▶ **DÉTAILS DE L'EXERCICE**
Pouvez-vous recopier mot pour mot le passage de l'extrait sur les relations commerciales du Canada qui va de « Entretien avec le » à « Claudia Sheinbaum, jeudi. » ?

*** EXTRAIT DU DOCUMENT ***


      C’est lors de cette dernière réunion qu'il leur a demandé de réintroduire l'alcool américain sur les tablettes dans leur province.

      Nous nous dirigeons maintenant vers un accord [...] en garantissant les meilleures conditions dans chacun des secteurs stratégiques les plus importants pour le Canada et en apportant une plus grande certitude quant à nos futures relations commerciales, a écrit M. Carney, mercredi, sur ses réseaux sociaux.

      Entretien avec le Mexique

      Simultanément à cette impasse commerciale avec les États-Unis, Mark Carney a également discuté avec la présidente mexicaine, Claudia Sheinbaum, jeudi.

      Ils ont souligné l’importance de renouveler l’Accord Canada–États-Unis–Mexique (ACEUM) dès que possible afin d’offrir une plus grande certitude aux entreprises et aux travailleurs de l’Amérique du Nord, a précisé un communiqué envoyé par le bureau du premier ministre.

*** DONNÉES AFFICHÉES ***

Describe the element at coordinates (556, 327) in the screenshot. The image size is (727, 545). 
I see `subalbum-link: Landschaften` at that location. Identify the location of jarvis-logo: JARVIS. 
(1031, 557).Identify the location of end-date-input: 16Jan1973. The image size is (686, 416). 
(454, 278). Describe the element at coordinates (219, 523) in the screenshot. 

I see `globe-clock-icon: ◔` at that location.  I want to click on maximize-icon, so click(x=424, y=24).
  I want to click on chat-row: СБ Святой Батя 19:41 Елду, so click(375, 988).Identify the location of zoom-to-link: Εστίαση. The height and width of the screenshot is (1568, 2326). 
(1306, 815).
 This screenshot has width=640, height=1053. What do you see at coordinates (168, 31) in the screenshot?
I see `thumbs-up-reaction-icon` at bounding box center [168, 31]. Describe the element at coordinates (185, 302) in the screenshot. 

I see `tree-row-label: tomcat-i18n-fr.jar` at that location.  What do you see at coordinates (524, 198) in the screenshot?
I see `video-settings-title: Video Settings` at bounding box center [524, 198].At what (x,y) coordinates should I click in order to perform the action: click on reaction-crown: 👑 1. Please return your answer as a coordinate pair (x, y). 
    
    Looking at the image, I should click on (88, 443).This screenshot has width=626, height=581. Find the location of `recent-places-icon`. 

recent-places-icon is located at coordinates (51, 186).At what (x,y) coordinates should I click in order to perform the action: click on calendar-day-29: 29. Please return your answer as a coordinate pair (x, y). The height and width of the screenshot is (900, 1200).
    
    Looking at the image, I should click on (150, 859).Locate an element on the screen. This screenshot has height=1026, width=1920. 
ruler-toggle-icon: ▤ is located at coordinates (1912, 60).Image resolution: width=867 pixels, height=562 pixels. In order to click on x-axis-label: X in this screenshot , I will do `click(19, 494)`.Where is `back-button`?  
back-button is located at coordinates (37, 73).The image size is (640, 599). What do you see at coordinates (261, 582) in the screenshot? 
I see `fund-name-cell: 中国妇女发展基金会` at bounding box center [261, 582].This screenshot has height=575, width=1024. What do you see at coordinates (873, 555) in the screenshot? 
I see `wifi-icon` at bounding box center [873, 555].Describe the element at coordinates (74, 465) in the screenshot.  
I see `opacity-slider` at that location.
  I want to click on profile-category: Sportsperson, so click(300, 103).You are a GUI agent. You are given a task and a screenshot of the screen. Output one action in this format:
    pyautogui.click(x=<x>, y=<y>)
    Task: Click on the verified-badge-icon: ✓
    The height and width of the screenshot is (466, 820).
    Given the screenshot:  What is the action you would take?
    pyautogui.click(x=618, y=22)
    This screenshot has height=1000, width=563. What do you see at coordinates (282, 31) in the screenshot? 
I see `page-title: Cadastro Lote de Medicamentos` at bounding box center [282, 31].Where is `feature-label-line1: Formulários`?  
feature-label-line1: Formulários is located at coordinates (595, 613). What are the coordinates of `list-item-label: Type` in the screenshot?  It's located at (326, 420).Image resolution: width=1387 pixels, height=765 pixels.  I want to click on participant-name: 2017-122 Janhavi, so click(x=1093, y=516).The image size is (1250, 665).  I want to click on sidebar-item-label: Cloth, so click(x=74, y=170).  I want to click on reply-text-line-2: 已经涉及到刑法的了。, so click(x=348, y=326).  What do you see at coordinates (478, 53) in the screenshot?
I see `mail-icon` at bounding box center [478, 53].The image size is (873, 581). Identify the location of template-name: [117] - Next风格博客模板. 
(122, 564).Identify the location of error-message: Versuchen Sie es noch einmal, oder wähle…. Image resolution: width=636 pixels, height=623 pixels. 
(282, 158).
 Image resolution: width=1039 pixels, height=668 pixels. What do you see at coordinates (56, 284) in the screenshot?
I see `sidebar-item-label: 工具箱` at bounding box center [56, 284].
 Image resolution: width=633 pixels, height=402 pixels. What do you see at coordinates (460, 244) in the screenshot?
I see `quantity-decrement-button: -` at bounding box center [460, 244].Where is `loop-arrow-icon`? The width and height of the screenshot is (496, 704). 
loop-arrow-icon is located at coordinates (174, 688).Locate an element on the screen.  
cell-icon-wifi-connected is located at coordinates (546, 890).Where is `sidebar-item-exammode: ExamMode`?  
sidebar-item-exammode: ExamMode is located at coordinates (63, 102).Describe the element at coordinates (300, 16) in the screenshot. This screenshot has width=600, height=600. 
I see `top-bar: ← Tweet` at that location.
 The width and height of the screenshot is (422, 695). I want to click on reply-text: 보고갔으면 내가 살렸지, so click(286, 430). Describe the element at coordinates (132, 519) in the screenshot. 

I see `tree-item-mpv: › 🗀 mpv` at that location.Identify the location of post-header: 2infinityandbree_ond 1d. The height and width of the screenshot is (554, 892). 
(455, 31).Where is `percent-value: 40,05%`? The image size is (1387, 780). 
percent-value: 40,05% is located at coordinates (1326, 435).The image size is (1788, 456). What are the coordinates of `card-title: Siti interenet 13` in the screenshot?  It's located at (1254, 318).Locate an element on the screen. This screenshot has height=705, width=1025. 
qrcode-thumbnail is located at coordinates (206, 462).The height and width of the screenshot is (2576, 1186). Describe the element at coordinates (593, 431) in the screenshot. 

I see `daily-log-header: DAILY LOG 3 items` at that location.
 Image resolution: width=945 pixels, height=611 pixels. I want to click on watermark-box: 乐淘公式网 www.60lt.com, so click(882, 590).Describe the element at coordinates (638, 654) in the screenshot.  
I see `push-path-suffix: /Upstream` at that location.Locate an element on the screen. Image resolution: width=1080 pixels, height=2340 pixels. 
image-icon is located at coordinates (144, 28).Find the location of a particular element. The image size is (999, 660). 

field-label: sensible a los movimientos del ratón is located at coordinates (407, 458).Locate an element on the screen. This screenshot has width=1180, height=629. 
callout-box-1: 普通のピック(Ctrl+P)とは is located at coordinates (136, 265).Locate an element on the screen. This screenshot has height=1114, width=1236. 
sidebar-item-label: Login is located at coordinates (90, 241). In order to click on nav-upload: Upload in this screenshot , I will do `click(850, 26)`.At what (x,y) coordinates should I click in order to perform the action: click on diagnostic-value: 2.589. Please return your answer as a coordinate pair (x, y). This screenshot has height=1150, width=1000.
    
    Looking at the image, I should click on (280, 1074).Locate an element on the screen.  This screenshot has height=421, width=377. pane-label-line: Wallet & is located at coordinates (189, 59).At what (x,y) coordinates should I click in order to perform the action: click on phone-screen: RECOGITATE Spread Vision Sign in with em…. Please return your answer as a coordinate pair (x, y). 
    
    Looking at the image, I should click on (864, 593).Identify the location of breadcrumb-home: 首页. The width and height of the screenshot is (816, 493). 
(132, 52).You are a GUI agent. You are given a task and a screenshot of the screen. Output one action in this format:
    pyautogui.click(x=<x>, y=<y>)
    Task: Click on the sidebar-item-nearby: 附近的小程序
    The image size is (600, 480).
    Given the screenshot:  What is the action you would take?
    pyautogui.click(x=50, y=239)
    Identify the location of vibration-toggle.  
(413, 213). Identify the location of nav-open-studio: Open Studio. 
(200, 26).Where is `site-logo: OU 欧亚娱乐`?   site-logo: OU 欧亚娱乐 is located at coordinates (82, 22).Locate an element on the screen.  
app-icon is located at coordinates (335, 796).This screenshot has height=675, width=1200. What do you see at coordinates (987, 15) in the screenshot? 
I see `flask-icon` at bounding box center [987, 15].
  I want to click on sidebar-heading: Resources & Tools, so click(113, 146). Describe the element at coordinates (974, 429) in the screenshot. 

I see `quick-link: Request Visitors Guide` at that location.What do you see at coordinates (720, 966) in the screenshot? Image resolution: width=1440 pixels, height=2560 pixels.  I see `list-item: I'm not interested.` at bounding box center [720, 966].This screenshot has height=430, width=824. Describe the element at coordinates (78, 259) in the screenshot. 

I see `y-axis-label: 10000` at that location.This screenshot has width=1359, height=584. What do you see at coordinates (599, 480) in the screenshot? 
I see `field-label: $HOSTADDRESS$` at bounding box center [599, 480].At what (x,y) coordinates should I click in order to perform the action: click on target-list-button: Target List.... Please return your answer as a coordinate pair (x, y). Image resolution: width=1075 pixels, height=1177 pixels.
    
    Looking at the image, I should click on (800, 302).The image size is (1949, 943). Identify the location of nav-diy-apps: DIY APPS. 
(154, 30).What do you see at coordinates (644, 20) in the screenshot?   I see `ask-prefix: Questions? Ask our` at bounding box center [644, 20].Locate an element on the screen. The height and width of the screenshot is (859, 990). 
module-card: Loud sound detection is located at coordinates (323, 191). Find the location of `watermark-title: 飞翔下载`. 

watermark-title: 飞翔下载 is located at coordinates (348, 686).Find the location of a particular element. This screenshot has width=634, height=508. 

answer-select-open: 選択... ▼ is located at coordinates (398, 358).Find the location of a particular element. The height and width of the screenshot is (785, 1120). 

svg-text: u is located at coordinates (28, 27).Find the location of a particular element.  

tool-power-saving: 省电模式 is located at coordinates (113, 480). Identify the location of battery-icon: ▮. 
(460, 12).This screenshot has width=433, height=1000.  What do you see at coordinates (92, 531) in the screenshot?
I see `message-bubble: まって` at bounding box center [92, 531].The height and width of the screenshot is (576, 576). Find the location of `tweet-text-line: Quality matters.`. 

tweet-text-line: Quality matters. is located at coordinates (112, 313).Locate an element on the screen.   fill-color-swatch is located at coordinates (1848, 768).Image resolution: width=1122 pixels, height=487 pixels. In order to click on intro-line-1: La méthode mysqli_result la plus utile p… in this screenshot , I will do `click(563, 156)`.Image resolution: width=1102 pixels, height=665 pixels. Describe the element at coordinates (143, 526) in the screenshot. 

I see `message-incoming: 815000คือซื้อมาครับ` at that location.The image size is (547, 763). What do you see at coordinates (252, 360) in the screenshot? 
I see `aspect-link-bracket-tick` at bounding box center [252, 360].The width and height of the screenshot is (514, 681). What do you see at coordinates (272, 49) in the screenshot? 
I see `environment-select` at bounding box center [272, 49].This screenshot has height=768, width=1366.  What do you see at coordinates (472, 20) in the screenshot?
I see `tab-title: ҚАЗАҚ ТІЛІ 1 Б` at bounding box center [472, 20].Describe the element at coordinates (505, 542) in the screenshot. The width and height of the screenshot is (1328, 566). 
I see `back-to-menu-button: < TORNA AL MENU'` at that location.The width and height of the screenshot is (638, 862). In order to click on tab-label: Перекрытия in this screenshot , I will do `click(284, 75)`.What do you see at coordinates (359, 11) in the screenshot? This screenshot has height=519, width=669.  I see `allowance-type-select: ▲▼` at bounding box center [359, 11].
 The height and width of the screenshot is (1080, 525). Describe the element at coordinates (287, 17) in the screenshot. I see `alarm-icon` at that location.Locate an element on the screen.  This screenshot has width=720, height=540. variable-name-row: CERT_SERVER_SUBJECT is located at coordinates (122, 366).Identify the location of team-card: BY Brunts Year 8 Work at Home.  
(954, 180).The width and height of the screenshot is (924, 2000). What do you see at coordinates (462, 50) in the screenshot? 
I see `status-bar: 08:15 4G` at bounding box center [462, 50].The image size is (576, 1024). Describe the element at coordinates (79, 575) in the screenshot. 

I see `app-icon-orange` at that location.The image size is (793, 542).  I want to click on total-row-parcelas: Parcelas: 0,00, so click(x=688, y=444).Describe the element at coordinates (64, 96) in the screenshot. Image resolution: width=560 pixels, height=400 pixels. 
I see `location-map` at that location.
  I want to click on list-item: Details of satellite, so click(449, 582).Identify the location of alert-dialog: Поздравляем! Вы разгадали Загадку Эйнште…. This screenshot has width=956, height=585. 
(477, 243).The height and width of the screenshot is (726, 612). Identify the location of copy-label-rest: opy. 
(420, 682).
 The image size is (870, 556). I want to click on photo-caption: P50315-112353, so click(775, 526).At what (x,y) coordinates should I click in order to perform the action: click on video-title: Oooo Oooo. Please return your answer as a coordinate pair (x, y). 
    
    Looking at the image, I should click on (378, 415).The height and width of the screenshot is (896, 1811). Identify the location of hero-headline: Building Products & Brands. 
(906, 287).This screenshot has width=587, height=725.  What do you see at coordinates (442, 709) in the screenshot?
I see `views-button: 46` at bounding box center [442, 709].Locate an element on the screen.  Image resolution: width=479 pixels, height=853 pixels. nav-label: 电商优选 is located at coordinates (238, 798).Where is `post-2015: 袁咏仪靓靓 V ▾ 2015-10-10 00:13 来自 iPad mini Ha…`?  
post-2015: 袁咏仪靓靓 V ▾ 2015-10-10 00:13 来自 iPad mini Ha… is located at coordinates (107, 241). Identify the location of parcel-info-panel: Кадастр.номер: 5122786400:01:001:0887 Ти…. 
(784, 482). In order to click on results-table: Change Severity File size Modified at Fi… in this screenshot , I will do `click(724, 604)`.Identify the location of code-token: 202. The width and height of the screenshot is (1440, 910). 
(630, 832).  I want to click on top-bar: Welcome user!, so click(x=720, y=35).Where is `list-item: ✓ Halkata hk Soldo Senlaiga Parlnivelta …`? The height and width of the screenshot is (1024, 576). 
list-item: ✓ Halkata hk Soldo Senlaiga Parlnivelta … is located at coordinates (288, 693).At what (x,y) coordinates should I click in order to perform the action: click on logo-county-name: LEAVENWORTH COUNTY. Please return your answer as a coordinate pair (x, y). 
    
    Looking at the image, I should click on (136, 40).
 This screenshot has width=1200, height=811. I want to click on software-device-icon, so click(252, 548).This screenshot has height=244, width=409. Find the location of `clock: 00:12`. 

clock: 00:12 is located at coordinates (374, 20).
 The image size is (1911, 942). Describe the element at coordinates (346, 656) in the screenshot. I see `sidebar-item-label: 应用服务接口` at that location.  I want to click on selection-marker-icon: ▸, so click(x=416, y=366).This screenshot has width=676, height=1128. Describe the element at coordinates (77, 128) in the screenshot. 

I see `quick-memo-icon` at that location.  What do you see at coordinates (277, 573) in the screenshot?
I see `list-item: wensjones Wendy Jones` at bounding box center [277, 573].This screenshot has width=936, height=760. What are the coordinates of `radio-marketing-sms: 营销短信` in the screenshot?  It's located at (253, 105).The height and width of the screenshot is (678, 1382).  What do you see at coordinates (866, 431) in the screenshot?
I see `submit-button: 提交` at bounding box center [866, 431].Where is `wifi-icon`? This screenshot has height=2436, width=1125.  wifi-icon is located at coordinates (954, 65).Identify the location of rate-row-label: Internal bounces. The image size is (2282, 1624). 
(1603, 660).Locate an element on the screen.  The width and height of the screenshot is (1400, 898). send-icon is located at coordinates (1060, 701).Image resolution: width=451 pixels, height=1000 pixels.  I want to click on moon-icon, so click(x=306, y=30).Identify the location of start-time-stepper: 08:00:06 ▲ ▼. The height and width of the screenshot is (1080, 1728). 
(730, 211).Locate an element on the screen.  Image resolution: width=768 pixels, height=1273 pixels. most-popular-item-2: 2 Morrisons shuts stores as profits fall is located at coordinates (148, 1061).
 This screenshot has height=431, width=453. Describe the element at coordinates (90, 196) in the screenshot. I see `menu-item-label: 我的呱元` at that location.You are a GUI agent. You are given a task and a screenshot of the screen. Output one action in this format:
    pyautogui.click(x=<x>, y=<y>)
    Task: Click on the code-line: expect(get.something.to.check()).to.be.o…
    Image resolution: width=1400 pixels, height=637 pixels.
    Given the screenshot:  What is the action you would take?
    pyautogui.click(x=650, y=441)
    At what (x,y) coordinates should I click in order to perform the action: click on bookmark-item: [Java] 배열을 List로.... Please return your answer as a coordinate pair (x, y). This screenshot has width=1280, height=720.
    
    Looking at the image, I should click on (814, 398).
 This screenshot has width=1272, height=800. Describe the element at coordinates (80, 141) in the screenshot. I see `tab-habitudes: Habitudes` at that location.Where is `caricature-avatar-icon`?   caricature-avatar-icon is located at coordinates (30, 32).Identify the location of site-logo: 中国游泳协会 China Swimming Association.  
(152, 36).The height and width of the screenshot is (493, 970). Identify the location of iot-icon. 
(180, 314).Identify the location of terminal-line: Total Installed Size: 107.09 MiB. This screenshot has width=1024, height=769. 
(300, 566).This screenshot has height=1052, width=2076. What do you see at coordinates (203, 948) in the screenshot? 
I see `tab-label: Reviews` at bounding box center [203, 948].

***

▶ **EXERCICE TERMINÉ**
Entretien avec le Mexique

      Simultanément à cette impasse commerciale avec les États-Unis, Mark Carney a également discuté avec la présidente mexicaine, Claudia Sheinbaum, jeudi.